» DATA TO USE:
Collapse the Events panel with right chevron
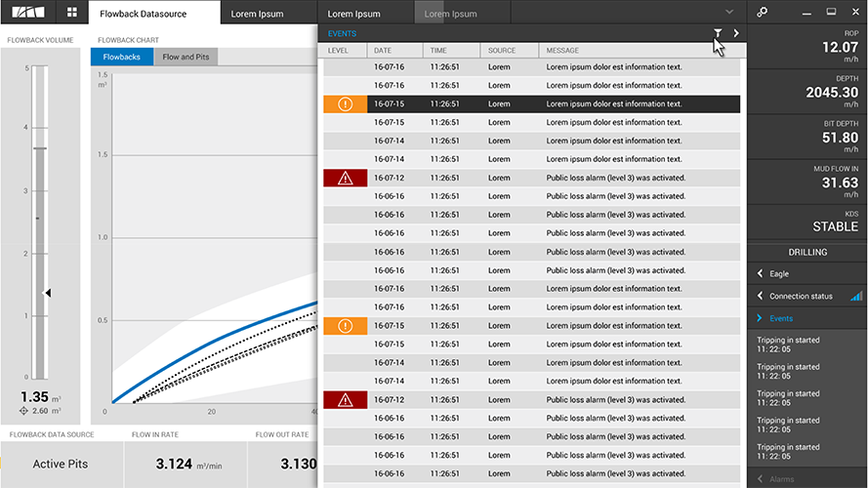 [736, 33]
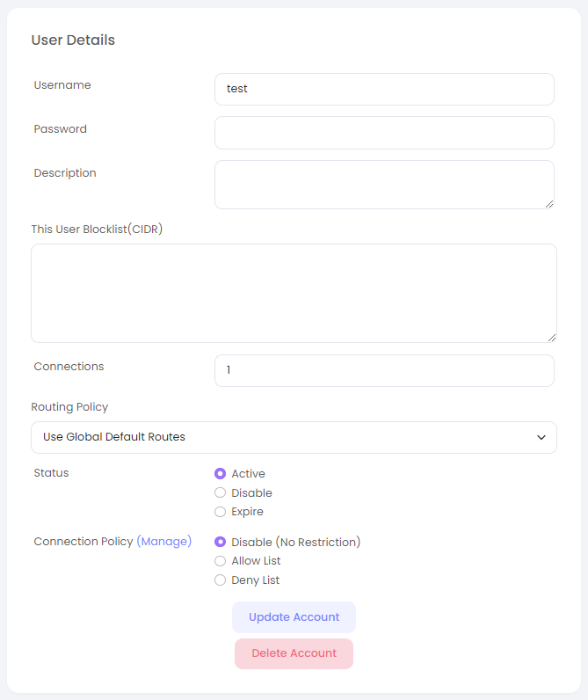
Task: Select Disable (No Restriction) connection policy
Action: click(221, 543)
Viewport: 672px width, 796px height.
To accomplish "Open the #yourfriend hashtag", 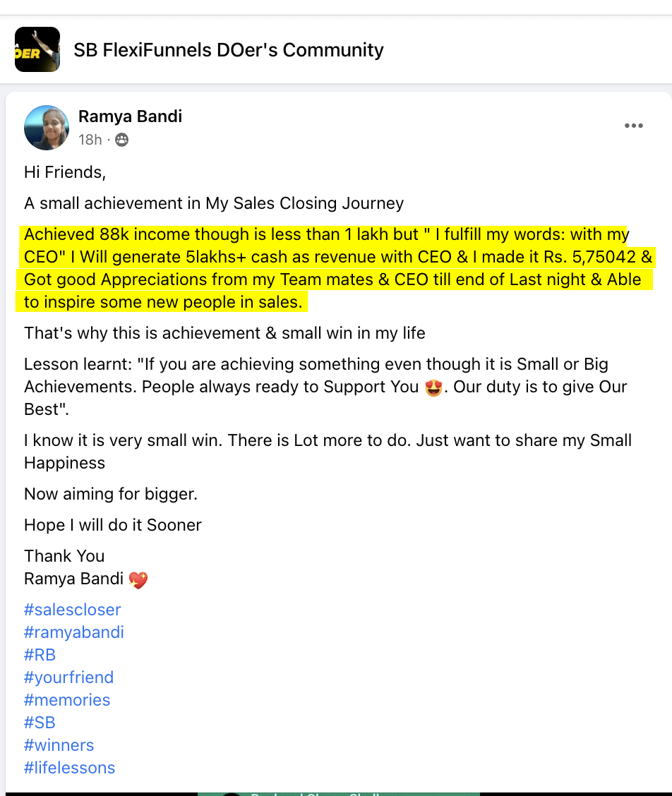I will click(x=68, y=677).
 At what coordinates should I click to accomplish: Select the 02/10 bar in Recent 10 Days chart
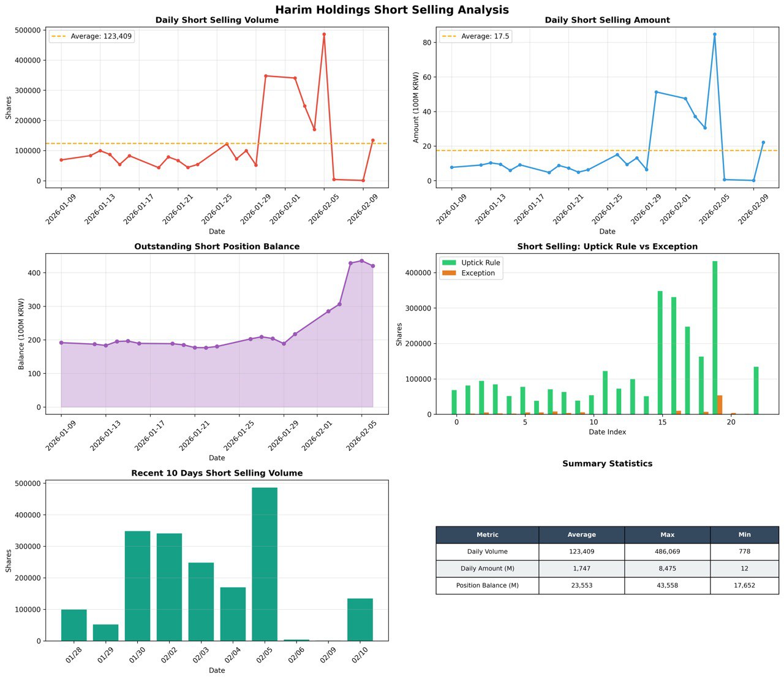coord(360,619)
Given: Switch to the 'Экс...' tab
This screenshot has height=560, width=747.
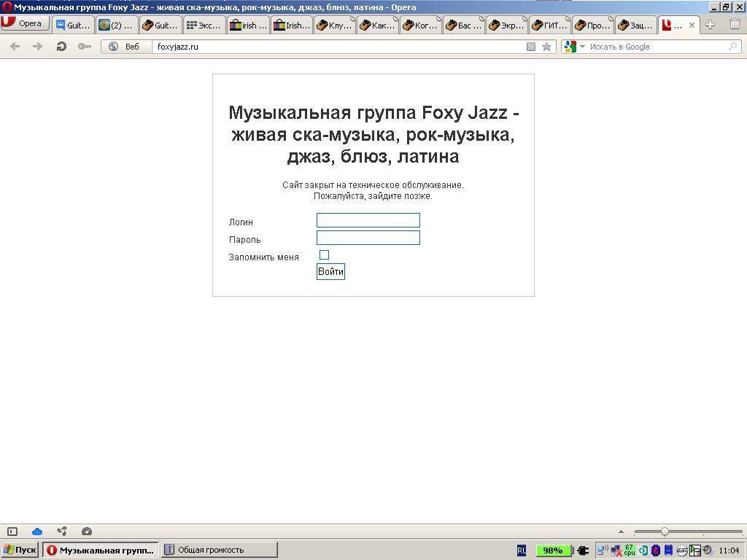Looking at the screenshot, I should coord(204,25).
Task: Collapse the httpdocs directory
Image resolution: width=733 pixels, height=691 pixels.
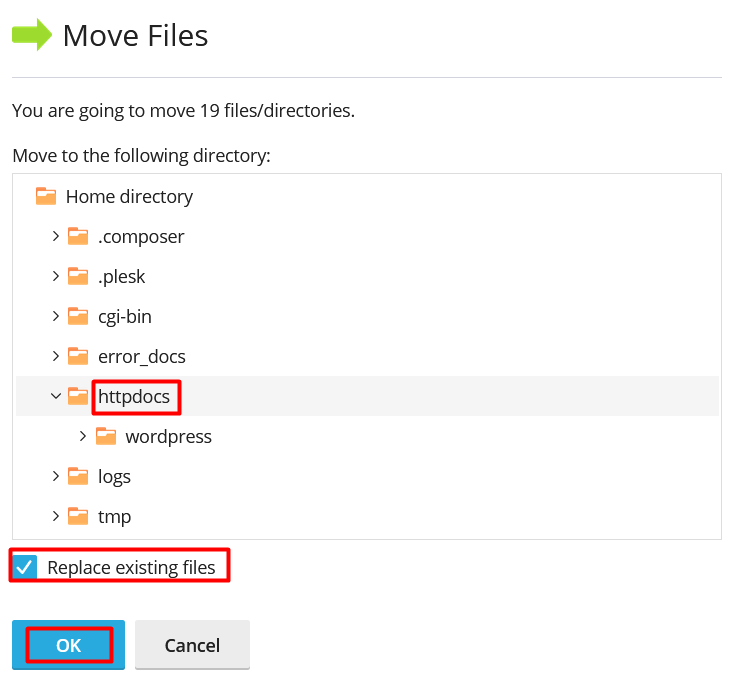Action: click(56, 397)
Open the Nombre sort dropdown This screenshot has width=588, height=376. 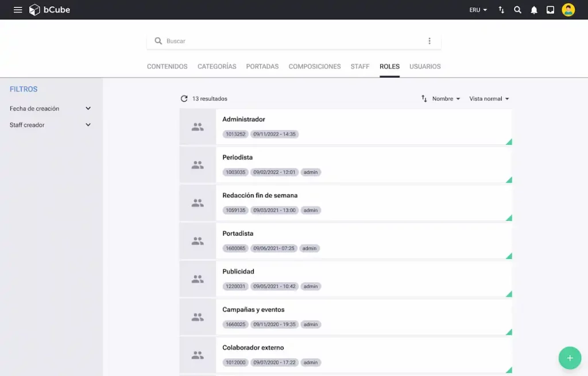[446, 99]
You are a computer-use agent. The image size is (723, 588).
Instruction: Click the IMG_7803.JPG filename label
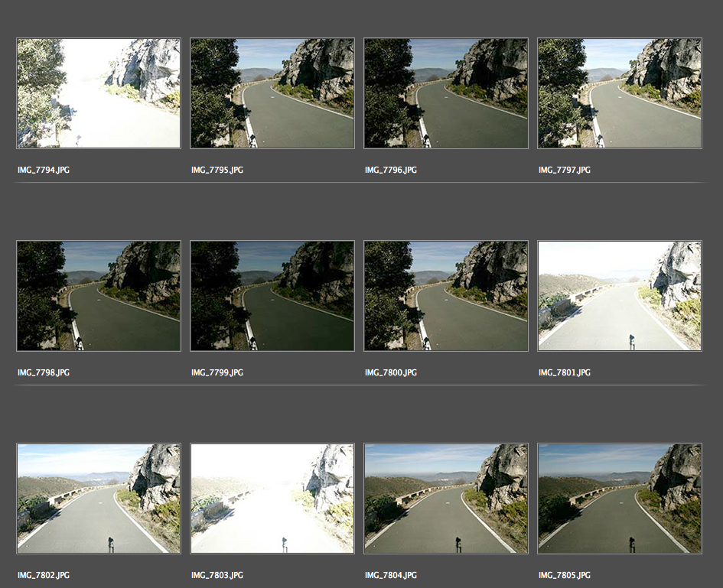[217, 575]
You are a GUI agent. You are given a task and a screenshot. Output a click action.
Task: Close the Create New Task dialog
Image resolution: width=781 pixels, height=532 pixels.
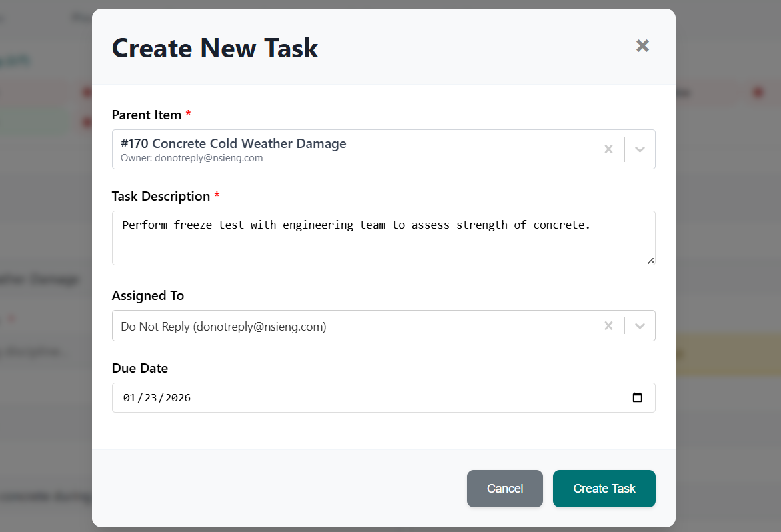[x=642, y=46]
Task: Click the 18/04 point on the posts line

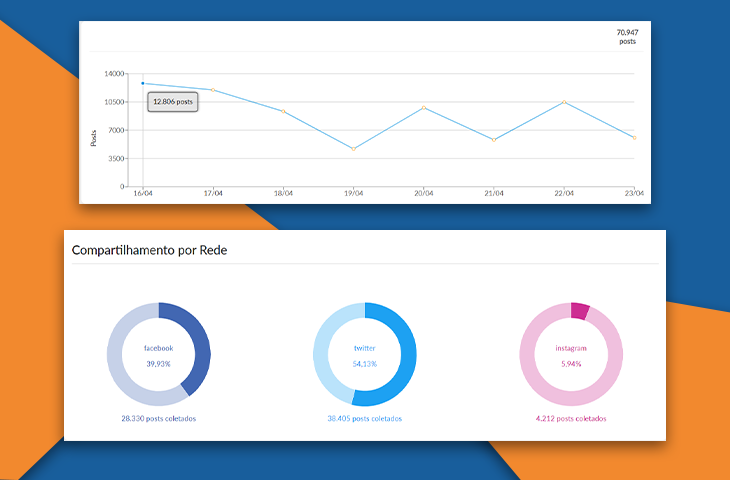Action: click(x=283, y=111)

» REQUIRED ACTION: Which lines in the listing hold the word "agent"? Copy them out.

» RESPONSE TO THE EXERCISE:
You are a computer-use agent. The image size is (723, 588).
You are a GUI agent. You are given a task and a screenshot. Output a click action.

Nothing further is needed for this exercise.